En parallèle, la Suisse vit une journée de deuil national. Une cérémonie d'hommage aux victimes se tient à Martigny, en présence de quelque 700 invités, dont 150 proches des victimes, des officiels et des secouristes. Des représentants politiques d'une trentaine d'Etats et de l'Union européenne, dont les présidents français Emmanuel Macron et italien Sergio Mattarella, sont sur place. La commune de Crans-Montana présente ses excuses pour la première fois, à travers sa vice-présidente Nicole Bonvin Clivaz.
12 JANVIER
Le Tribunal des mesures de contrainte du canton du Valais (TMC) confirme la détention préventive de Jacques Moretti. La commune de Crans-Montana renonce à être partie plaignante dans l'affaire.
13 JANVIER
Jessica Moretti reste libre, mais le TMC lui impose des «mesures de substitution». La propriétaire du «Constellation» a notamment l'interdiction de quitter la Suisse, l'obligation de déposer tous ses documents d'identité et l'obligation de se présenter quotidiennement auprès d'un poste de police.
14 JANVIER
Deux semaines après l'incendie, le Valais, à l'instar d'autres cantons, interdit l'usage d'engins pyrotechniques dans les établissements destinés à recevoir du public.

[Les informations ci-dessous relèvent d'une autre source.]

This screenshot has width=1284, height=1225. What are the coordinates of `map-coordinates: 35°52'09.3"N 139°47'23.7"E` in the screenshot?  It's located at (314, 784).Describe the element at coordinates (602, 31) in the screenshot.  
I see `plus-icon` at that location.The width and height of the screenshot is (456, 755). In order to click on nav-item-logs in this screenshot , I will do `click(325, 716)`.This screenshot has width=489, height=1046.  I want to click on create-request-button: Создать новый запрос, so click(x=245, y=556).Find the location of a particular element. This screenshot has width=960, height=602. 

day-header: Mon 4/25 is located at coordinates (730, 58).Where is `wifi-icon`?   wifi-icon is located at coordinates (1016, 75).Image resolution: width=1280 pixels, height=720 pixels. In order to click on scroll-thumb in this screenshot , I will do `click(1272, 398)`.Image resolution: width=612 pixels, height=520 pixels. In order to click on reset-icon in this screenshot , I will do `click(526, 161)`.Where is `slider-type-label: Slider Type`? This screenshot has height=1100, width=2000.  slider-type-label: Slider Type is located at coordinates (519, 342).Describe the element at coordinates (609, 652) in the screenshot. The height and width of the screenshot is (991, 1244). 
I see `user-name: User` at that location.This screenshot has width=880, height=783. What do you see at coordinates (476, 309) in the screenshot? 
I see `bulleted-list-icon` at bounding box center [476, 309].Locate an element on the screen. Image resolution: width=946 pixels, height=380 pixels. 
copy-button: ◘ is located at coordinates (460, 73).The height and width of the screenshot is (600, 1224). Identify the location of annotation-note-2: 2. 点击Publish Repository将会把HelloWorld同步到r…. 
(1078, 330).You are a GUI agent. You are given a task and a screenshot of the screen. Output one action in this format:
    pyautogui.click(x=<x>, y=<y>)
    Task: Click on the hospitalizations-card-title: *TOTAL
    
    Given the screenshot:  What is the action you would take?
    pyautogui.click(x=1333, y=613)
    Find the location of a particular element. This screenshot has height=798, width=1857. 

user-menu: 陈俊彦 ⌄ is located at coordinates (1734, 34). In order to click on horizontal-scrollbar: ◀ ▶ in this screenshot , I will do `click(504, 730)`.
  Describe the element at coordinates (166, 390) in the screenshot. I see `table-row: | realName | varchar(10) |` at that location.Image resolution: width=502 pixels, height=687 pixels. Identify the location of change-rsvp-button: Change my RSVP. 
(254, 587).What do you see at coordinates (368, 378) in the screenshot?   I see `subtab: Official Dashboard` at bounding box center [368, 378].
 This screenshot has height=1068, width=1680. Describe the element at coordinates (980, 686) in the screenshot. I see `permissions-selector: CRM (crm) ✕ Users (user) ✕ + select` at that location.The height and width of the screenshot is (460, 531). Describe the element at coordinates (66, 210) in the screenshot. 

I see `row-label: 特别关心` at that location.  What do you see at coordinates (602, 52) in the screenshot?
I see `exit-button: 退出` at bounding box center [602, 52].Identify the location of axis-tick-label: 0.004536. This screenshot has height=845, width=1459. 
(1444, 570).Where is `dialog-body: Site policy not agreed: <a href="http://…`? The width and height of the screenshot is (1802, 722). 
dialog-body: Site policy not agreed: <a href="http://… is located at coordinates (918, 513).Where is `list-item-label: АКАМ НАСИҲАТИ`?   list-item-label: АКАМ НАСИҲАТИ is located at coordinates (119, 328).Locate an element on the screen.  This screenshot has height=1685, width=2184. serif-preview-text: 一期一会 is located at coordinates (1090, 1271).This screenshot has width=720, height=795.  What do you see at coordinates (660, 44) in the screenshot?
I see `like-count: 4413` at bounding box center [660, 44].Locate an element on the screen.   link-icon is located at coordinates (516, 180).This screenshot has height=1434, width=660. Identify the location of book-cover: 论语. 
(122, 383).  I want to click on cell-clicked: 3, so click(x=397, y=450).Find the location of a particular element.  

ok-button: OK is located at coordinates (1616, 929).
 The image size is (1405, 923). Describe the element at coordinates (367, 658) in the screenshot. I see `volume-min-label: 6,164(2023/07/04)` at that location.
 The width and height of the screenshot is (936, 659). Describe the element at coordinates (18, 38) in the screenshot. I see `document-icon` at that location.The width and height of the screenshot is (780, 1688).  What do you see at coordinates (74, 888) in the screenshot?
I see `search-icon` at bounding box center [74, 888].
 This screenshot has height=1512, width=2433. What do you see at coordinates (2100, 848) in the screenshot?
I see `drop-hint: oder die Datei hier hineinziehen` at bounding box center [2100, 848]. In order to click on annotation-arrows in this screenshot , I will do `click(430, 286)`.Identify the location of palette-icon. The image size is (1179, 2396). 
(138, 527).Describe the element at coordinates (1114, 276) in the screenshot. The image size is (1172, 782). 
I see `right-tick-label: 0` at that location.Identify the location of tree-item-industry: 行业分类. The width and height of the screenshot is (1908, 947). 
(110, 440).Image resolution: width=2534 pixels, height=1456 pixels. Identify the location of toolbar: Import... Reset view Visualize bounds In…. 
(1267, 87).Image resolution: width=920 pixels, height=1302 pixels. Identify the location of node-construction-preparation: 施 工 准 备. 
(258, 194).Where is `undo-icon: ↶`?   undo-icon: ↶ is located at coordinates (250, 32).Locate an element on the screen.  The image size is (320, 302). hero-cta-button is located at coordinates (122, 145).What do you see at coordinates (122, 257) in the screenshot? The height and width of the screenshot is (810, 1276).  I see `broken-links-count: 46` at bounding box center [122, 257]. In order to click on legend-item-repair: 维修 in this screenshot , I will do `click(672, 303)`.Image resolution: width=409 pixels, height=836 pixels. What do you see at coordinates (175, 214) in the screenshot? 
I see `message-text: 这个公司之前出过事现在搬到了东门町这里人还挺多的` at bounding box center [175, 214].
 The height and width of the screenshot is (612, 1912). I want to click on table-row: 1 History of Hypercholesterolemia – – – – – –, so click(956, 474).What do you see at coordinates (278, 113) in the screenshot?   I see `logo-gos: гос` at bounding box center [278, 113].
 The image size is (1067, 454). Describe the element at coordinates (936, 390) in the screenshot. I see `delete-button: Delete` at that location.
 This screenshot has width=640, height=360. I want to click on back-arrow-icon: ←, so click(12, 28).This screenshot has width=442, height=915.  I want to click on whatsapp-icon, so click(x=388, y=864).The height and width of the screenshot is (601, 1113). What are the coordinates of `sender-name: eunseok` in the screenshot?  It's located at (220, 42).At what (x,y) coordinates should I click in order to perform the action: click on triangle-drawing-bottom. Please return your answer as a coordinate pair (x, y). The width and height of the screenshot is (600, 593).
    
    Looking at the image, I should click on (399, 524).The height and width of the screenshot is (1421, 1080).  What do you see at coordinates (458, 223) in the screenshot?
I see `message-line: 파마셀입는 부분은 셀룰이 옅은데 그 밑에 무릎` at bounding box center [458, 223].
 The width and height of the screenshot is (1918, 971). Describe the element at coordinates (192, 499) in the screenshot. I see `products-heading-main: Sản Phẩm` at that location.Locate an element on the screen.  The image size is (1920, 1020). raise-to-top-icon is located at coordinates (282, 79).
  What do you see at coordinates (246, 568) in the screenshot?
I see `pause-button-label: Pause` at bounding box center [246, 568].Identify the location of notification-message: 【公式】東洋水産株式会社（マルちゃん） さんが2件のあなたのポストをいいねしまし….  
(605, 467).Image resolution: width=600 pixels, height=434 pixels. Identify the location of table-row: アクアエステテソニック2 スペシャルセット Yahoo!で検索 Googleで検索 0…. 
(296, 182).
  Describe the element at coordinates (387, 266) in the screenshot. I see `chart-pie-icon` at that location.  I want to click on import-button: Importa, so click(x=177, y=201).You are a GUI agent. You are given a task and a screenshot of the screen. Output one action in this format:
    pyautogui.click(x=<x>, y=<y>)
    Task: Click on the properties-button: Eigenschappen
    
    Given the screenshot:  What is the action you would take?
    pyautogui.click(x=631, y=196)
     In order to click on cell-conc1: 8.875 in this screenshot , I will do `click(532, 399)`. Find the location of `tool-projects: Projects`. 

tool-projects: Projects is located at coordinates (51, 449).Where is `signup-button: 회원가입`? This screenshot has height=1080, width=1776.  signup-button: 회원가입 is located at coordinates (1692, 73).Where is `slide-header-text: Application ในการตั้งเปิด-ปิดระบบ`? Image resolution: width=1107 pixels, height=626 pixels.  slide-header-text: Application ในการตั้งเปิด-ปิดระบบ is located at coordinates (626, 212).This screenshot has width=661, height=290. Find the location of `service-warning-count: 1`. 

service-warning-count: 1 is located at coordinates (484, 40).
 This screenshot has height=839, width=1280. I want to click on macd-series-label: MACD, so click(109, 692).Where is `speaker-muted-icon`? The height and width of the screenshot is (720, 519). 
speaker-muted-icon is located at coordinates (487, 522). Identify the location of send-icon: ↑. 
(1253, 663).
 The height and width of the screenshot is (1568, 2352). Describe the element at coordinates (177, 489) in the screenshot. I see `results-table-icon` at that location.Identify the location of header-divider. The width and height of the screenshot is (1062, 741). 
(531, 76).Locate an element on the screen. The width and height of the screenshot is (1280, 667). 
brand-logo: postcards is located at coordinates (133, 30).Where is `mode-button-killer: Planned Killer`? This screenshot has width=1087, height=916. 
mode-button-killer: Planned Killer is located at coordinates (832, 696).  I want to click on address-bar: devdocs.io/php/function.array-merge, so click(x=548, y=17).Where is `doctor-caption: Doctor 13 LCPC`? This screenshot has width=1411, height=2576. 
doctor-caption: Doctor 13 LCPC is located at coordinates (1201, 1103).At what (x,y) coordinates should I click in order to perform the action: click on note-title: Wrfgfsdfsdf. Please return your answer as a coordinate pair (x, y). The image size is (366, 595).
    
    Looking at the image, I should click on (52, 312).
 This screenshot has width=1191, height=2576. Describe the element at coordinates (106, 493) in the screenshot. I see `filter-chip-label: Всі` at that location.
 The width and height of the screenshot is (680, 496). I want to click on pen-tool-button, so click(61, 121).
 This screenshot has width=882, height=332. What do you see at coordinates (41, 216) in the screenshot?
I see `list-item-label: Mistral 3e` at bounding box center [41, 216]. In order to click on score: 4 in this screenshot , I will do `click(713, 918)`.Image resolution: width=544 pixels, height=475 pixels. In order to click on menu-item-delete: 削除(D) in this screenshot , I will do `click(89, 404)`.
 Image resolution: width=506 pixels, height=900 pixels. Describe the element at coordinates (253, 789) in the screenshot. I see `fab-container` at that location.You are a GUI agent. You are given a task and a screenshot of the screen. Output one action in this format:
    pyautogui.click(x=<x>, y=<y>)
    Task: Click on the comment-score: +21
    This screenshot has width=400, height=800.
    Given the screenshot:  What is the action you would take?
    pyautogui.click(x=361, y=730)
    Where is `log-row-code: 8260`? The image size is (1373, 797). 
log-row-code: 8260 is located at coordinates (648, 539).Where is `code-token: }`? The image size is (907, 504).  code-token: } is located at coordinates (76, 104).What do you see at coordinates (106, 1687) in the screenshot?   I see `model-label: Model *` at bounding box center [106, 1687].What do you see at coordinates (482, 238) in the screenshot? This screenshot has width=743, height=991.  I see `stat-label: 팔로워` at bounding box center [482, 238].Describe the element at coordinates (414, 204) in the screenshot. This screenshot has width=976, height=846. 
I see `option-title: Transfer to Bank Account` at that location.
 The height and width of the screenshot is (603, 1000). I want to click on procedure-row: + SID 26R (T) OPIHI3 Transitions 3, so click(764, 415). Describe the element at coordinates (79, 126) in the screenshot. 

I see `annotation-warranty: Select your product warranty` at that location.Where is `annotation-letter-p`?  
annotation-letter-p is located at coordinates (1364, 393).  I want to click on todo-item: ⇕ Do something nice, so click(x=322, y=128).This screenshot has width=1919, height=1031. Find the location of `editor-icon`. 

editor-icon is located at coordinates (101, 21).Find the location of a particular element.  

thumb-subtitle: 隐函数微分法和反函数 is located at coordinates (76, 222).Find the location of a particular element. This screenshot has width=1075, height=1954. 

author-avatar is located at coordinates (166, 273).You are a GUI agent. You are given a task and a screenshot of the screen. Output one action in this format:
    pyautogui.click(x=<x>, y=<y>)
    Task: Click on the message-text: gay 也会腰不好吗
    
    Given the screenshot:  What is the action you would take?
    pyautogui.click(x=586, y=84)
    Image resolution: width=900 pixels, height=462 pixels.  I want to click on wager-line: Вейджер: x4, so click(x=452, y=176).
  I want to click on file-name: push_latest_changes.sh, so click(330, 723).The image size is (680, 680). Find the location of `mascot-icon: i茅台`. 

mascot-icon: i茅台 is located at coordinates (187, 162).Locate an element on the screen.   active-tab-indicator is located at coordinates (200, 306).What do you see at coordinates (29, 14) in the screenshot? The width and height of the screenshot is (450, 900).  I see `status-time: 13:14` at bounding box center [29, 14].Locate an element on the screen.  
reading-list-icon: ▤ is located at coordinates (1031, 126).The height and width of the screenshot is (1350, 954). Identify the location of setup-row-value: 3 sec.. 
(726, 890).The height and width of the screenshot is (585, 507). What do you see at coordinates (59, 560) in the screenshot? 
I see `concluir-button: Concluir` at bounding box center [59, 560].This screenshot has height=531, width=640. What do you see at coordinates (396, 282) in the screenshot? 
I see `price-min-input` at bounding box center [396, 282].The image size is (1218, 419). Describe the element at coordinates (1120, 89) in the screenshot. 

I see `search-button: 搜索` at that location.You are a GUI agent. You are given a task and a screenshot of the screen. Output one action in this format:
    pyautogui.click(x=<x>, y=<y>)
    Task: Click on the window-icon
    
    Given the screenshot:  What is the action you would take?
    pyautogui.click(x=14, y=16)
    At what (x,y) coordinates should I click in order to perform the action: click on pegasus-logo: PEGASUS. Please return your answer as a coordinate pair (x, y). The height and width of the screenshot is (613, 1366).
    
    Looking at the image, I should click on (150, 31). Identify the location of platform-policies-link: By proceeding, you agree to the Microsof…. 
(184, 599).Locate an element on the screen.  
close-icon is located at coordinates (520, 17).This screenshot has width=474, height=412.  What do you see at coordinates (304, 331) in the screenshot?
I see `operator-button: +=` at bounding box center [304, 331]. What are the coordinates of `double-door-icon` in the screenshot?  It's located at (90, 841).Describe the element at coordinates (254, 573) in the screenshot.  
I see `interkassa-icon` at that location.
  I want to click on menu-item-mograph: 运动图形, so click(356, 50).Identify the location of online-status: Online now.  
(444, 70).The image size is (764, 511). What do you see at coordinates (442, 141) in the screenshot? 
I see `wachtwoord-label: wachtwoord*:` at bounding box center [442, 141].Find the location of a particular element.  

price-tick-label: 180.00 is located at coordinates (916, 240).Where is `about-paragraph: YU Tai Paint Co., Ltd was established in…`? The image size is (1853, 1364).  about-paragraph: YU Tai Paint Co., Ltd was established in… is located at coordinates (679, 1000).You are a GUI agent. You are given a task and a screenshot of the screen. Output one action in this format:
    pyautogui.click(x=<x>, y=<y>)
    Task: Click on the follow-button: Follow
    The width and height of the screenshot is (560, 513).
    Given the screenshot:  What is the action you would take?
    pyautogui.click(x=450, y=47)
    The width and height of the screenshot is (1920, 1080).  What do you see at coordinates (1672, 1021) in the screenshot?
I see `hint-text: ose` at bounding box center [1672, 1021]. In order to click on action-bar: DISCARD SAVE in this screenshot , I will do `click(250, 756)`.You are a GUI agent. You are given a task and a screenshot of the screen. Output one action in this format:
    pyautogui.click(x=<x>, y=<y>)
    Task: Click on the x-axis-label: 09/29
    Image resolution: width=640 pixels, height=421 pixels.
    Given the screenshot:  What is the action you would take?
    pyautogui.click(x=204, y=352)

L'Etat du Valais annonce aussi octroyer une aide financière urgente aux victimes de l’incendie.
15 JANVIER
Le pape Léon XIV reçoit en audience privée au Vatican une vingtaine de proches des victimes de l'incendie.
18 JANVIER
S'exprimant pour la première fois dans plusieurs médias, les avocats du couple Moretti dénoncent les «mensonges» et les «fuites» liés à l'enquête en cours. Ils indiquent que leurs clients sont «dévastés» par le drame.
20 et 21 JANVIER
Jacques et Jessica Moretti sont convoqués pour la deuxième fois par le Ministère public.
23 JANVIER
Le Tribunal des mesures de contrainte lève la détention provisoire de Jacques Moretti. A la place, des mesures de substitution sont ordonnées. Parmi elles, une caution de 200'000 francs qui a été payée.
24 JANVIER
L'Italie rappelle son ambassadeur en Suisse, Gian Lorenzo Cornado, en signe de protestation à la libération sous conditions de Jacques Moretti.
27 JANVIER
Le président de Crans-Montana Nicolas Féraud reconnaît dans une interview accordée à Keystone-ATS que l'absence d'excuses au nom de la commune, lors de la conférence de presse du 6 janvier, était une erreur. Il demande pardon et se dit prêt à assumer ses responsabilités.
28 JANVIER
Une troisième procédure pénale est ouverte par le Ministère public valaisan contre un ancien chargé de sécurité de la commune de Crans-Montana.
29 JANVIER
Une quatrième personne figure parmi les prévenus, selon la RTS et d'autres médias. Il s'agit de l'actuel chef du service de sécurité de la commune du Haut-Plateau.